Use small controls and small text within the interface. Again, this helps to keep things, use little space so that users can fit more actions in the visible area in their workflow. Unless, of course, you've got one of our great new 30-inch displays, in which case that's really not relevant anymore.
And we encourage you again to follow the Apple Human Interface Guidelines wherever possible. One thing to avoid, and we've confessed here, this one is still in your seat and hasn't been cleaned up yet, but don't repeat what's in the title in the user interface that you create. That just, again, wastes space. The user can read the title and understand that this is about changing the case of file names.
Finally, one thing that many actions need to do is ask the user for a location to either save a file or find a file or folder. And we'd like to standardize this across actions so users know what to expect. This gives you an idea of what that should look like. A pop-up menu with standard locations as well as three additional options. A "Choose" option, which allows a user to choose another arbitrary folder on their system.

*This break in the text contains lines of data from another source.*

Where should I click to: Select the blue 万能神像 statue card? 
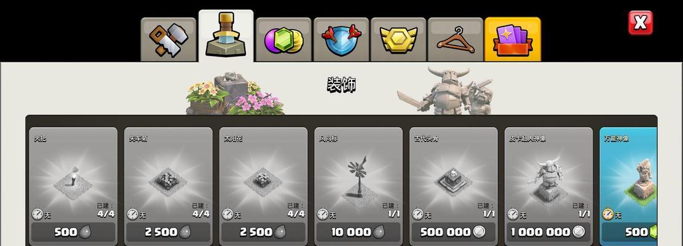pos(628,186)
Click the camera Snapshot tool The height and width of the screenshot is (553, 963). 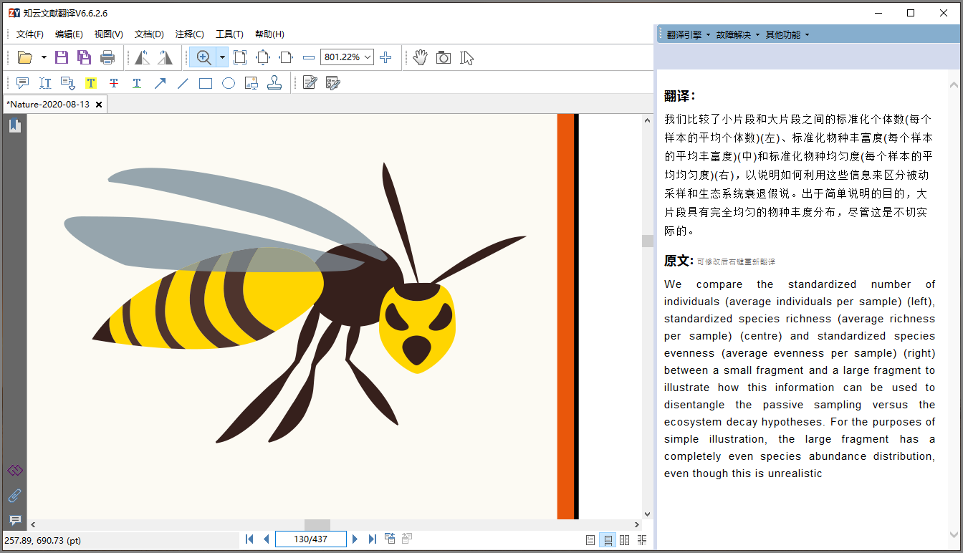444,57
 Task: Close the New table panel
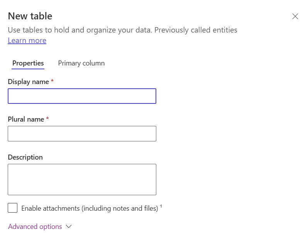pos(295,16)
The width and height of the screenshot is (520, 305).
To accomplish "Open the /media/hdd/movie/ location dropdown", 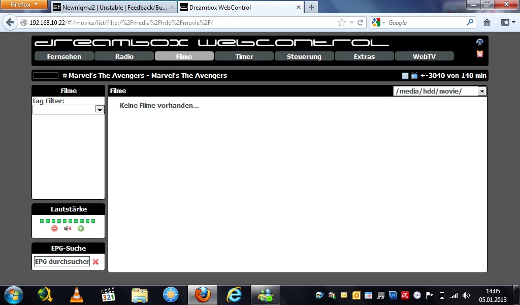I will (482, 91).
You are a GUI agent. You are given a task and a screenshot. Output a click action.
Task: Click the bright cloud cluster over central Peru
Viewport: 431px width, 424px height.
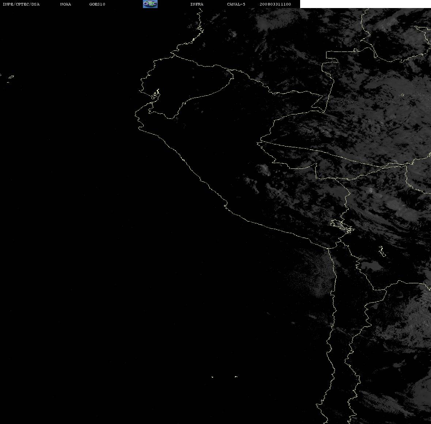pos(263,169)
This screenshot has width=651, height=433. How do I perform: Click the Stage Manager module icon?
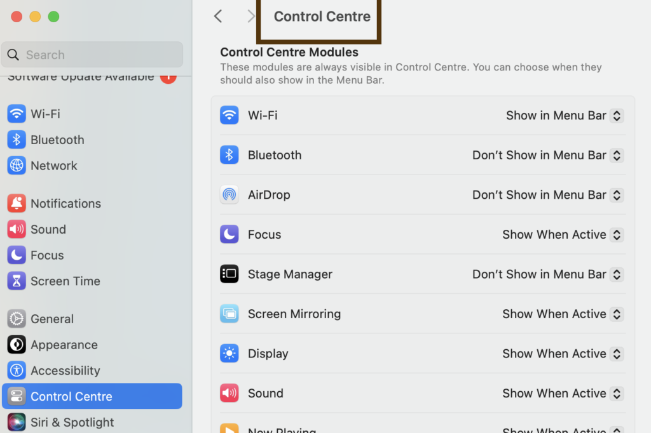(x=230, y=274)
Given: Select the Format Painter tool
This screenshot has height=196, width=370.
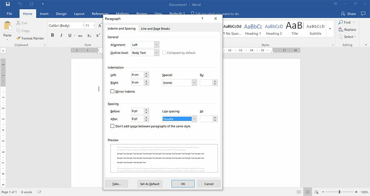Looking at the screenshot, I should pos(30,38).
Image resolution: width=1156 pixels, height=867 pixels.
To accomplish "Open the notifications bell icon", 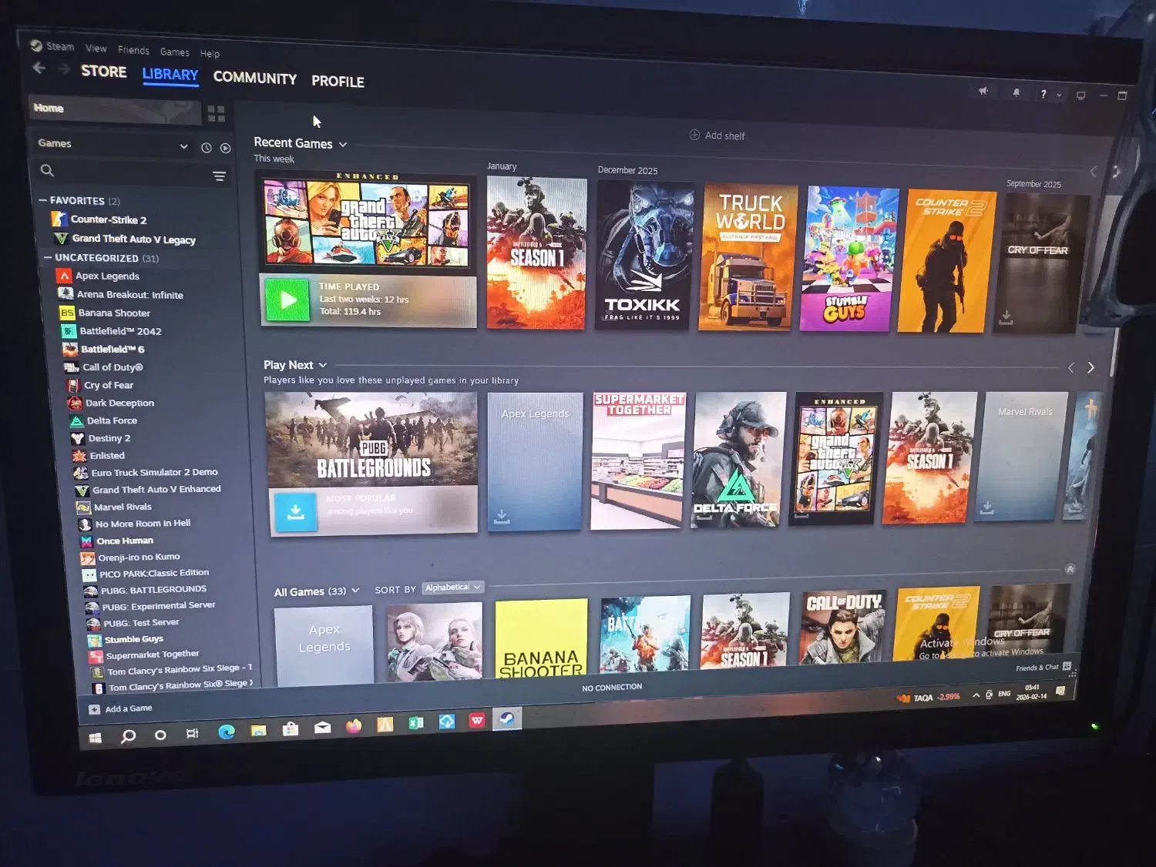I will [x=1016, y=92].
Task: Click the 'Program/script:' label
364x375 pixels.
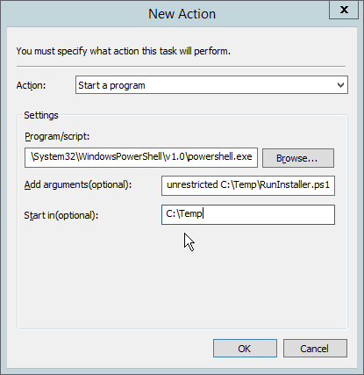Action: pyautogui.click(x=57, y=136)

A "Prompt User" which, as Sal showed in his demo yesterday, will allow the, when the workflow is executed, will then prompt the user that's running it to enter the selection at that time. And finally, a "Temporary Items" option, which means that this is for files that are only needed during the context of the workflow and then will be removed by Automator at the end of the workflow execution.
And what we will do to help you standardize this is we will provide a widget in a pipeline IB palette, well it will be called an Automator IB palette when you see it, that you can just drag out into your user interface and it will be configured properly to meet the guidelines. This is not in the seed yet, but we will give this to you.
So to sum up, I hope that you've learned and understand much better what Automator is, why it's important to you, and how you can develop for Automator using your application's technology. We really want users to be able to use Automator to automate all sorts of interesting tasks on Mac OS X, and the more applications that have actions, the easier it will be for them to do that.
So you have a few actions items, as it were. Make your application scriptable if it is not, so that you and your customers can create actions using AppleScript. To create a set of APIs that you can use or your customers can use to create actions using Cocoa. And to create a great set of actions that make your application look good and allow customers to incorporate it into their automated workflows, and therefore you've got a customer for life.
So we have some hours when the Automator team will be available to speak with you to answer any questions you may have this afternoon in the Mac OS X labs and tomorrow morning. There's not a lot of documentation yet available. There are release notes on your C:/DVD and updated release notes in the materials for this session, as well as a tutorial and the sample code I mentioned earlier.